If we really know that everything that happens in our lives is being worked together by God for our good, then there
never is a reason for pessimism.  Every situation is always a reason for optimism.  Optimism is the helmet.  While we
keep it on, our minds are protected against all Satan's subtle attacks of doubt, discouragement, self-pity, mistrust, and
so on.

When the Holy Spirit showed me that the helmet to protect our minds is hope, He preached a kind of sermon to me.  I
suddenly brought together a number of passages in the New Testament, all dealing with hope.  Let me share just a few
of them.  The first one I want to share is this;

    "For we are saved by hope: but hope that is seen is not hope: for what a man seeth, why doeth he yet
    hope for?"  Romans 8:24

What does that mean?  No hope means no salvation.  Hope is an essential part of our salvation experience.  Contrast
the condition of the unsaved in Ephesians 2:12:

    "That at that time ye were without Christ, being aliens from the commonwealth of Israel, and strangers
    from the covenants of promise, having no hope, and with God in the world:"

Being without Christ, without hope, and without God is the condition of the lost.  It should never be the condition of the
Christian.  If we have Christ, then we have hope and we have God.  Colossians 1:27 states the following:

    "To whom God would make known what is the riches of the glory of this mystery among the Gentiles;
    which is Christ in you, the hope of glory:"

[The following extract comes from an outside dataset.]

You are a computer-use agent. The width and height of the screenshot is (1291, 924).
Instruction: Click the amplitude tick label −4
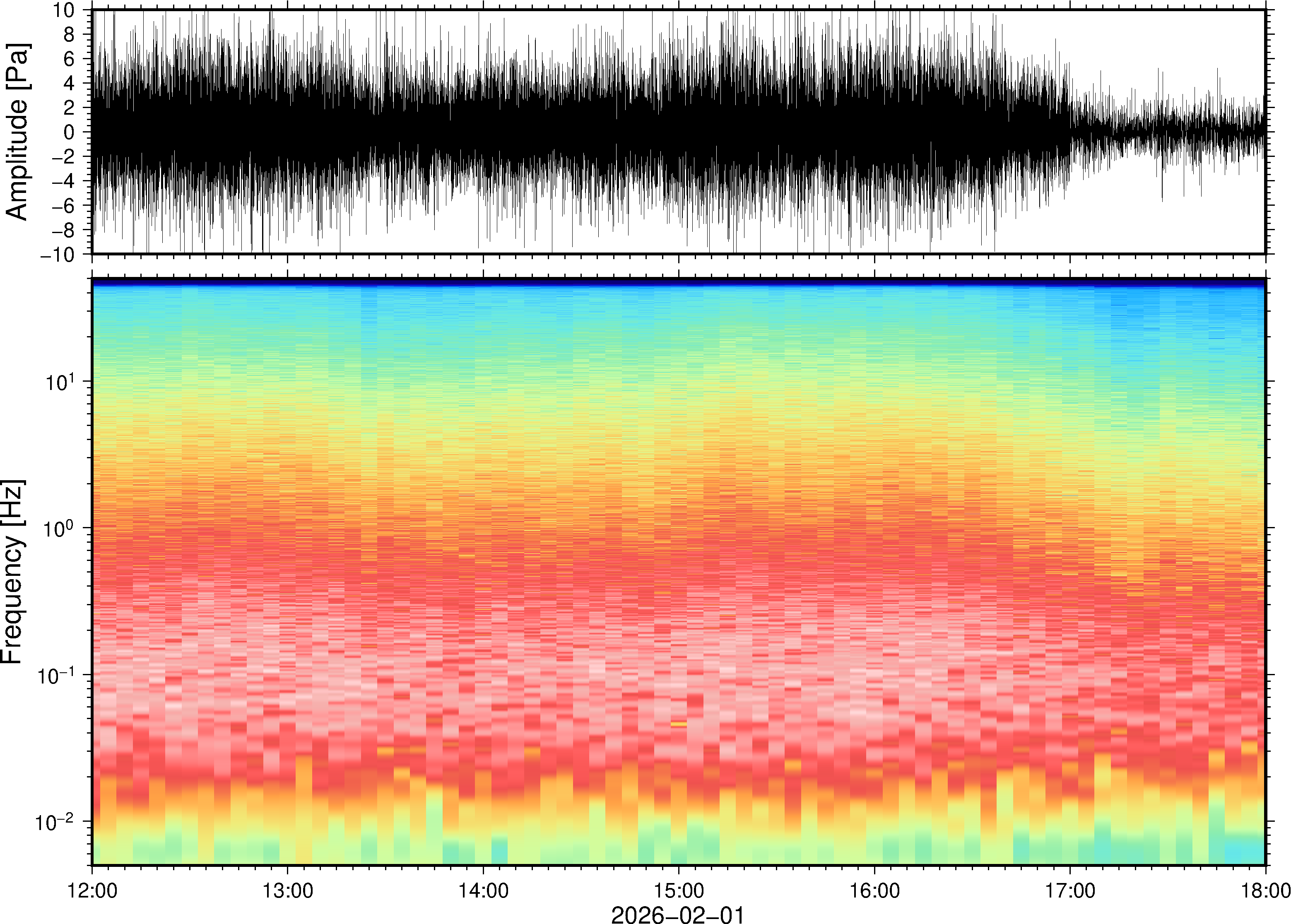tap(63, 181)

The real mystery, the secret of the Gospel, is "Christ in you."  If Christ is in you, you have hope.  If you do not have
hope, it is just as if Christ is not in you.  You are not a lost soul, but I (Derek Prince) mean that you are not living in the
experience of salvation.  Hope in your mind is an essential part of your salvation experience.  In Hebrews 6:17-20, there
are two beautiful pictures of hope:

    "Wherein God, willing more abundantly to shew unto the heirs of promise the immutability of his
    counsel, confirmed it by an oath: That by two immutable things, in which it was impossible for God to
    lie, we might have a strong consolation, who have fled for refuge to lay hold upon the hope set before
    us: Which hope we have as an anchor of the soul, both sure and stedfast, and which entereth into that
    within the veil; Whither the forerunner is for us entered, even Jesus, made an high priest for ever after
    the order of Melchisedec."

The first picture of hope is an altar.  Under the old covenant, the altar was a place of protection from the avengers of
blood.  When you fled to the altar, you were safe.  The writer of Hebrews said that when all the pressures are against
us, we should flee to the altar, catch hold of the horns of the altar, and let nothing pull us away. The altar is hope.

Second, hope is like an anchor that reaches out of time into eternity, into the very presence of God.  In this world, we
are like a little vessel on the sea; everything around us is temporary, impermanent, unreliable, changeable.  There is
nothing to give us security and stability.  If we are to have security and stability, we need an anchor that reaches out of
time into eternity and fastens in the Rock of Ages.  When we have hope, we are anchored.

Finally, in Hebrews 10:23, we read the following:

    "Let us hold fast the profession of our faith without wavering; (for he is faithful that promised;)"

Keep on hoping.  Do not give up hope; be an optimist.  It is the protection of your mind.